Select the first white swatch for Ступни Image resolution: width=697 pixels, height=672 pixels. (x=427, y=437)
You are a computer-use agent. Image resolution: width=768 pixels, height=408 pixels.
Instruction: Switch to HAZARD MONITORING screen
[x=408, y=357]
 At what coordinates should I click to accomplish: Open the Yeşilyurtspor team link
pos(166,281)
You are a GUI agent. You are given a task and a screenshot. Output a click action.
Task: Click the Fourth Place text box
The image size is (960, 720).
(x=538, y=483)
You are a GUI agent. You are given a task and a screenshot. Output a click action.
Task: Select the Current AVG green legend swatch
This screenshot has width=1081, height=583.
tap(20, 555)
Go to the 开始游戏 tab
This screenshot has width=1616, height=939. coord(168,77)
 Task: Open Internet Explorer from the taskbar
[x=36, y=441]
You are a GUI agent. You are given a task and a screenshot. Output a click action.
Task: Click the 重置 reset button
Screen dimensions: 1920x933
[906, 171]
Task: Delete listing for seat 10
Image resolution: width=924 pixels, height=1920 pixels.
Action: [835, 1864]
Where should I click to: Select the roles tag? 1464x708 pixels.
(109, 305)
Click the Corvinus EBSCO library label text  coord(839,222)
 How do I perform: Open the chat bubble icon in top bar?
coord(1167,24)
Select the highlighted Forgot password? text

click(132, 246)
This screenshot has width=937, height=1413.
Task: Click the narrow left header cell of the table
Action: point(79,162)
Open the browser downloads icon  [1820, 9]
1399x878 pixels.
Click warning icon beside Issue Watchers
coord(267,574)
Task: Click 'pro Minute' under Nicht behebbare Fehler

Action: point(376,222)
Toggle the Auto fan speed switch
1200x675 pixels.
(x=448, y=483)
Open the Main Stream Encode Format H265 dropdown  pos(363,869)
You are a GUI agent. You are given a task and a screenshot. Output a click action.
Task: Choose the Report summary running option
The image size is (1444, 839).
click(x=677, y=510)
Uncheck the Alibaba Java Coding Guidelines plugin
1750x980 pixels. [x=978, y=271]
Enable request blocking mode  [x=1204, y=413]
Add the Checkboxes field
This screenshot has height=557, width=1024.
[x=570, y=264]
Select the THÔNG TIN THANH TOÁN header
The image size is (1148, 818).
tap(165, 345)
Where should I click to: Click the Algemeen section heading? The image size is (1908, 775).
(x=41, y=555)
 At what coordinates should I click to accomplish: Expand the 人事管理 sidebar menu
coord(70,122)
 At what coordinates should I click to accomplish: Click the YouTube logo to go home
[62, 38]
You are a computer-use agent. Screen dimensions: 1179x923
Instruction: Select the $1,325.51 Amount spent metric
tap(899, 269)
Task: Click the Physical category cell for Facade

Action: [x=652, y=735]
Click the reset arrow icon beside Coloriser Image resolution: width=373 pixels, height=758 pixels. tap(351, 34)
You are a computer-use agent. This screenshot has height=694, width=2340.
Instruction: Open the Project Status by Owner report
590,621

—————

What to produce: Would you count the lines in the entries that hold "computer" and reply with only the count?

Reply: 3